Data supplied START

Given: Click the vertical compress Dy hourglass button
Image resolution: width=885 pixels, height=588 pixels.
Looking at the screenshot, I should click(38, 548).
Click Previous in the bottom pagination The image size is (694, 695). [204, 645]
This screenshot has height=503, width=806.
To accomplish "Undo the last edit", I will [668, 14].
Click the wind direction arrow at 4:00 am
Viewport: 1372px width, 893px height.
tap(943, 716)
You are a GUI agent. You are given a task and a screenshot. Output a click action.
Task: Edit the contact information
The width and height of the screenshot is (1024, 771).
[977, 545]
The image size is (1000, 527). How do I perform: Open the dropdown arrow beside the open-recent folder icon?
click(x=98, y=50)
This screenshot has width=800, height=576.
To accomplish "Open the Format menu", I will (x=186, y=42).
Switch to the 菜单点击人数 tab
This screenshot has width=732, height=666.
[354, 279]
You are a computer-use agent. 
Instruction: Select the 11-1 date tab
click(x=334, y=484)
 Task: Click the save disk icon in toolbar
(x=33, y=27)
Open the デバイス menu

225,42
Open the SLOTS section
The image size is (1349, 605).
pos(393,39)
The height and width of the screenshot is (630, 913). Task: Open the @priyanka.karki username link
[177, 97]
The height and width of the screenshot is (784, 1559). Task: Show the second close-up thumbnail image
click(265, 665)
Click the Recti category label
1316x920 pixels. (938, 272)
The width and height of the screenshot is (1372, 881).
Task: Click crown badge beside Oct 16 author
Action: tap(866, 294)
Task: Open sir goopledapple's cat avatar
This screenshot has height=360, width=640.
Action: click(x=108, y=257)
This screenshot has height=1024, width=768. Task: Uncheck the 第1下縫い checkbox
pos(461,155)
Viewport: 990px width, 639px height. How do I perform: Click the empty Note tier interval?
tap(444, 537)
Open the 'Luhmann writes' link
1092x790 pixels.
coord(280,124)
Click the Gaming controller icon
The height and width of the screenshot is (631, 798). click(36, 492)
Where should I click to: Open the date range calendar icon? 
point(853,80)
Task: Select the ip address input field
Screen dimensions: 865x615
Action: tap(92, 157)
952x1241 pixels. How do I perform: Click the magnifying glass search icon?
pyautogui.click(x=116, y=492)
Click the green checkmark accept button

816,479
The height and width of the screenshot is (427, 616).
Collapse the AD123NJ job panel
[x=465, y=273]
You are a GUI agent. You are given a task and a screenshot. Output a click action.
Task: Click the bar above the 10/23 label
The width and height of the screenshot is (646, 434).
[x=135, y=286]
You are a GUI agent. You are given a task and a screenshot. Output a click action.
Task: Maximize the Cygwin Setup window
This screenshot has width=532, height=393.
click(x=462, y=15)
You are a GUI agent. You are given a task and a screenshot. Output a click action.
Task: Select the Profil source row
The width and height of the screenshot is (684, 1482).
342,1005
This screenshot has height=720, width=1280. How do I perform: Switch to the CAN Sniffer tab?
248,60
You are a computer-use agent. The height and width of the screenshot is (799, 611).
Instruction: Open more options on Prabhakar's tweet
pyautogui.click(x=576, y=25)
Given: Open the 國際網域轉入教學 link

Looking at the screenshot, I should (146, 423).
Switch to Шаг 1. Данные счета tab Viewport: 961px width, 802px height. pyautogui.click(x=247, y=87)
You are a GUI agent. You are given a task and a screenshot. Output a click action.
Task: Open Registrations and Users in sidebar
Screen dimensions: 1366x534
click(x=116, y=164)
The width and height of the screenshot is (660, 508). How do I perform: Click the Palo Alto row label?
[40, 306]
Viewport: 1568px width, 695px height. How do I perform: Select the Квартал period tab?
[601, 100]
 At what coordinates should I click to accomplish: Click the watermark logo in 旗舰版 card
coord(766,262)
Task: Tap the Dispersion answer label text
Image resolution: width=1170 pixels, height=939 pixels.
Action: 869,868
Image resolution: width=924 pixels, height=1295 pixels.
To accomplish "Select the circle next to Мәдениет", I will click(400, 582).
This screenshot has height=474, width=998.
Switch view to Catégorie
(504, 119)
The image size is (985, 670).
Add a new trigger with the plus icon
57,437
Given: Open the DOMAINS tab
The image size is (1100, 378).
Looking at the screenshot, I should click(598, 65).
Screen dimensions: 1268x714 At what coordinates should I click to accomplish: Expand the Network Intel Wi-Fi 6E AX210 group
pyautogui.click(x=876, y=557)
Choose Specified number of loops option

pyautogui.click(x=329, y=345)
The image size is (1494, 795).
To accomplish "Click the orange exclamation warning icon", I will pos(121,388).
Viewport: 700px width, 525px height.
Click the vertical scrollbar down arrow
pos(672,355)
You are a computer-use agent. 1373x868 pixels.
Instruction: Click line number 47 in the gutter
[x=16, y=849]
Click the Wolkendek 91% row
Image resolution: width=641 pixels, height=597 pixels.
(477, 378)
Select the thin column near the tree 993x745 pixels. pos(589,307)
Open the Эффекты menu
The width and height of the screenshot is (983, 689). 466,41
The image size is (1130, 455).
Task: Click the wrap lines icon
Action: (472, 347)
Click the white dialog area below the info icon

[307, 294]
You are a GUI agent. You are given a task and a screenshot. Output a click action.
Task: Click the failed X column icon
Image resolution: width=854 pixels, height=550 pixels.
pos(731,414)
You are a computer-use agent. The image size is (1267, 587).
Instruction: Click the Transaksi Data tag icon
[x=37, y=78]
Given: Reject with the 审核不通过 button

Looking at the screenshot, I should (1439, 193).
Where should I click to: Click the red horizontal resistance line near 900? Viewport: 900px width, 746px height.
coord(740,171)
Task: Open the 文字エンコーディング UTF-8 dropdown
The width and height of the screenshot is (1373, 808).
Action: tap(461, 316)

Data supplied END

• What this task involves: For each line of the entries that contains the word "column", make a copy.

• Finished exercise:
Select the thin column near the tree 993x745 pixels. pos(589,307)
Task: Click the failed X column icon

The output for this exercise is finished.